Subjects have not previously received surgery to remove pancreatic cancer.
- Age ≥ 18 years of age.
- Subject has adequate organ function at study entry, as demonstrated by:
- Hemoglobin ≥ 9 g/dL
- ANC ≥ 1.5 × 109/L
- Platelets ≥ 100 × 109/L
- Creatinine ≤ 1.5 × ULN, or creatinine clearance ≥ 50 mL/min (as measured
according to Cockcroft-Gault equation)
- Total bilirubin ≤ 1.5 × ULN
- AST/ALT ≤ 3 × ULN
- GGT ≤ 5 × ULN.
- Subject has life expectancy of at least 6 months.
- Female subjects of childbearing potential must have a negative serum or urine
pregnancy test performed within 14 days prior to initiation of FOLFIRINOX.
- Female subjects of childbearing potential and male subjects must agree to use adequate
contraception prior to study entry, for the duration of study participation, and 8
weeks after the end of treatment.
Exclusion Criteria:
- Subject has any evidence of local recurrence or metastatic pancreatic cancer.
- Other malignancies within the past 5 years except for adequately treated cervical or
vulvar carcinoma in situ, treated basal cell carcinoma, superficial bladder tumors
(Ta, Tis and T1).
- Subject has hypersensitivity to 5FU, oxaliplatin or other platinum agent, or
irinotecan or to their excipients.
- Subject has known dihydropyrimidine dehydrogenase (DPD) enzyme deficiency.
- Participation in any investigational drug study within 4 weeks preceding the start of
study treatment.

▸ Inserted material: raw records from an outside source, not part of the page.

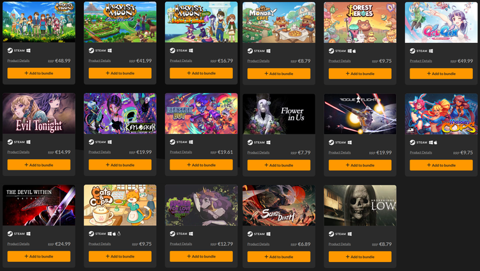480x271 pixels.
Task: Click the Windows icon on the Flower in Us card
Action: pyautogui.click(x=268, y=142)
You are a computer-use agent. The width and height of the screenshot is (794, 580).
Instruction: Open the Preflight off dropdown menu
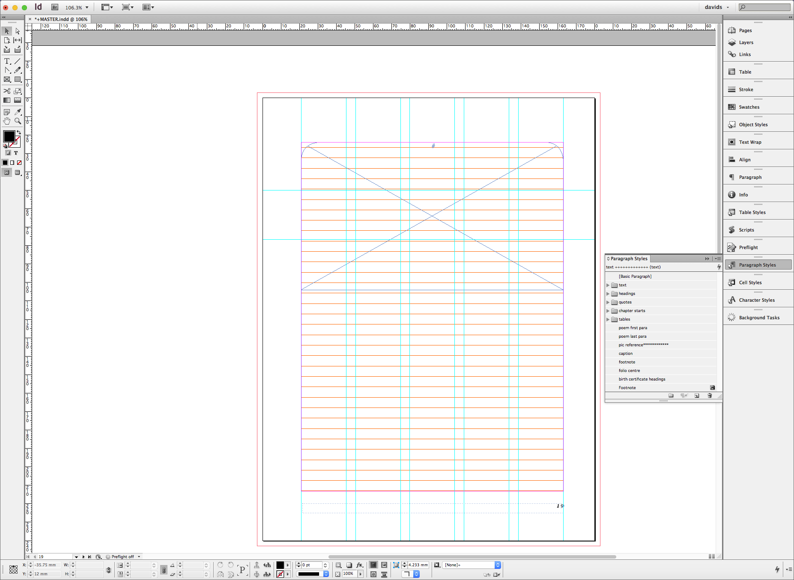[139, 557]
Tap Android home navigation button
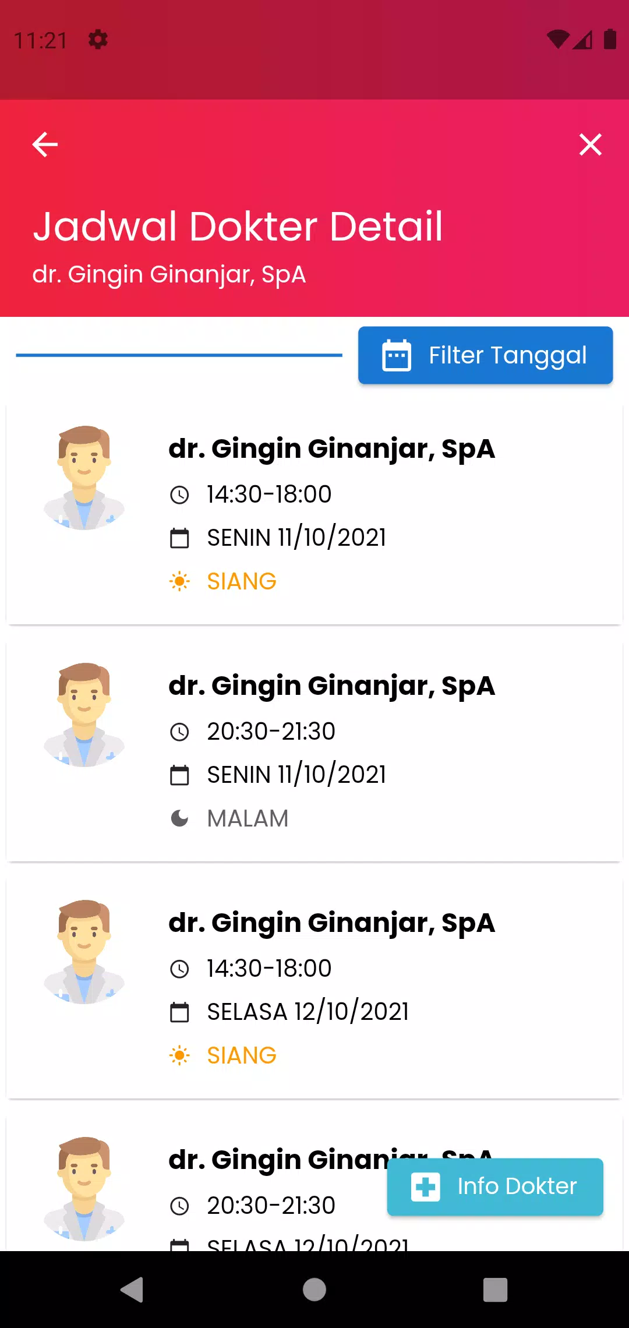 pyautogui.click(x=315, y=1290)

Subjects are not permitted to participate in another investigational
drug study while being treated on this protocol.
- Subject has current evidence of any condition that makes participating in this study
not in the best interest of the subject, including but not limited to:
- Myocardial infarction within the past 6 months
- New York Heart Association (NYHA) Class III or IV heart disease
- Active infection requiring IV antibiotics
- Subject has a history of or suspected Gilbert's syndrome or known homozygosity for
UGT1A1*28 polymorphism (baseline testing not required).
- Subject has sensory peripheral neuropathy grade ≥ 2.
- Major surgery, open biopsy or significant traumatic injury within 4 weeks of first
study drug.
- Subject is unable or unwilling to discontinue use of ketoconazole or St John's wort.
Use of phenytoin, carbamazepine, phenobarbital, rifampin and rifabutin is discouraged,
but not contraindicated. If subjects require phenytoin, carbamazepine or phenobarbital
monitoring of drug levels is suggested during the study.
- Subject is pregnant or lactating.
- Psychological, familial, sociological or geographical condition potentially hampering
compliance with the study protocol and follow-up schedule; those conditions should be
discussed with the subject before registration in the trial.